AnswerDotAI / RAGatouille

Easily use and train state of the art late-interaction retrieval methods (ColBERT) in any RAG pipeline. Designed for modularity and ease-of-use, backed by research.
Apache License 2.0
3.08k stars 210 forks source link

Idea: Make CorpusProcessor (and splitter_fn / preprocessing_fn) to have access to metadata #217

Open stronk7 opened 5 months ago

stronk7 commented 5 months ago

Please, amend me if I'm wrong, I'm a newbie here!

I've seen that, by default, here we are using llamaindex SentenceSplitter and, we can switch to use any of the other Splitters available there. One of the interesting things supported by almost all those splitters/readers/node parsers is that, apart from providing the chunks using different techniques, they also come with some interesting metadata, and things like:

But it seems, again, I could be wrong, that we are simply discarding that information, that sometimes could be really nice to have (to improve indexing, retrieving, filtering...).

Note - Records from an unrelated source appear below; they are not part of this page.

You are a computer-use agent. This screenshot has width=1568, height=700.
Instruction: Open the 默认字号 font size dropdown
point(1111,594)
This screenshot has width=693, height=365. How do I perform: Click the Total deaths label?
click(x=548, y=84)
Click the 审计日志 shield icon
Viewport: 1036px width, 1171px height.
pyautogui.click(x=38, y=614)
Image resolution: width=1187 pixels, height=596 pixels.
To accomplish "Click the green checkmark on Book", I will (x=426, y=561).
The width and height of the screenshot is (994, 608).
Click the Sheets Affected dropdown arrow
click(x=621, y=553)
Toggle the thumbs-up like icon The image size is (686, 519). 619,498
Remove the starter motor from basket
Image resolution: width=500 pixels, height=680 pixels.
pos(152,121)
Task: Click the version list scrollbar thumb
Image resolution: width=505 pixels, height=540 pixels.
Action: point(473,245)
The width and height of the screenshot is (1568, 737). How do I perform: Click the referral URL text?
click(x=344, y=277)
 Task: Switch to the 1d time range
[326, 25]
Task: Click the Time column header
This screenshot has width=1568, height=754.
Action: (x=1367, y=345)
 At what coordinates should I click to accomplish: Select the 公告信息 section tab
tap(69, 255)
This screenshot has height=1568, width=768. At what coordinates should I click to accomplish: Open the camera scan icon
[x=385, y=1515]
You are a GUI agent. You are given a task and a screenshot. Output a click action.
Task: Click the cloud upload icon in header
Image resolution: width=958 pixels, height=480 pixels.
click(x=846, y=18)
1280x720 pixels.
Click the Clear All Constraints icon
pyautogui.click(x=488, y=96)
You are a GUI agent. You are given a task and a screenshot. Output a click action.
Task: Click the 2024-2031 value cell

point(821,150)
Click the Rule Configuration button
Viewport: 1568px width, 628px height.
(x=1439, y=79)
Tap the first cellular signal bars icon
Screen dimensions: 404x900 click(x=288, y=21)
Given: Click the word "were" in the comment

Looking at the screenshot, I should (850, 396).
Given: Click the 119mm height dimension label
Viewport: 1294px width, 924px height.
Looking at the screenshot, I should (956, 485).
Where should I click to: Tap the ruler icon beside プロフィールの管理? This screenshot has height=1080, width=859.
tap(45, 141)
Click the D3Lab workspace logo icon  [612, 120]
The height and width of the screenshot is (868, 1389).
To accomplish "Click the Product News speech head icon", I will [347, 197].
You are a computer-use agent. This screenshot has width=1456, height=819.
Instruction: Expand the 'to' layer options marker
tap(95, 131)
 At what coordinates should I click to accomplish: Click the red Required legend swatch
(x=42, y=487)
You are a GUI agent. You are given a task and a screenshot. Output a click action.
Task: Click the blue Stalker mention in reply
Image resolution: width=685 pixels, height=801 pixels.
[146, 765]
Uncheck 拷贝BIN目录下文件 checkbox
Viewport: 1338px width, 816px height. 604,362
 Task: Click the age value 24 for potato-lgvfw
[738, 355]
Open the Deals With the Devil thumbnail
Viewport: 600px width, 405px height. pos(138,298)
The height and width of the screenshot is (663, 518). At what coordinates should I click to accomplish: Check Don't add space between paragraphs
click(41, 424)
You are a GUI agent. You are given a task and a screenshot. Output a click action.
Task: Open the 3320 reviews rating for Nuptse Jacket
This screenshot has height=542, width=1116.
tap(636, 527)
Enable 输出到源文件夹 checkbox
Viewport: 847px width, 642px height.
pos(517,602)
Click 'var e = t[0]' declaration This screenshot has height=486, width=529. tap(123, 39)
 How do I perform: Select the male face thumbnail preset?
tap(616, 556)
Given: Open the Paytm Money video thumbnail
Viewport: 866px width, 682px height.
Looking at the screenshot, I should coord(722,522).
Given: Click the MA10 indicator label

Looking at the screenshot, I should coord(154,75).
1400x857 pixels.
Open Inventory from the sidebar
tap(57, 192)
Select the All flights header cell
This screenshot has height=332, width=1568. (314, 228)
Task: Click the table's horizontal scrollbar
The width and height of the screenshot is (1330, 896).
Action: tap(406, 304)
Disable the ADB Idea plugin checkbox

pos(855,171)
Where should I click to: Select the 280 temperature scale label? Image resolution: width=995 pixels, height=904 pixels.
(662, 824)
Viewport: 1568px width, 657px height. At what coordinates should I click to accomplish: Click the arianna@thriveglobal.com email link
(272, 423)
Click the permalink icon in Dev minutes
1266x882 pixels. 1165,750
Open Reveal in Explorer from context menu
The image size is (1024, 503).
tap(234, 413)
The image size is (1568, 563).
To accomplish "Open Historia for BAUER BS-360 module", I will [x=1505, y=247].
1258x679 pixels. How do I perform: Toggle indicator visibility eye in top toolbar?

So, maybe, it wouldn't be crazy to make the CorpusProcessor aware of the document_metadatas, and then, allow both to the splitter_fn and preprocessing_fn to pass and modify that information if desired to.

Real case example:

  1. I've a good collection of markdown files.
  2. Have been doing some experiments with them (mainly measuring indexing times, using different colbert models... but that's another story, heh, some day will share some results, they behave really different from my early/basic tests ...)
  3. When testing the retrieving and results, I've observed that, depending of the chunking, some obvious passages, that are continuation of other highly ranked ones aren't detected at all. For example (very simplified example) I've this document (markdown):
    
    ...
    ## RAGAtouille is great
    ### Why is it so great.
    Ragatouille is great by a number of reason, and here there are a few:
  4. It makes the Colbert (v2) easily playable.
  5. It's simple and don't require much expertise to be able to use it.
  6. Allows to compare different models with ease.
  7. It really works.
  8. Very active and vibrant community. ... ...
    
    And, by coincidence, the split happens around point 3. So, we have passage 1 with the headers, the intro text and point 1-2-3, and then, passage 2, with points 3 (overlap)-4-5 and the next content in the chunk.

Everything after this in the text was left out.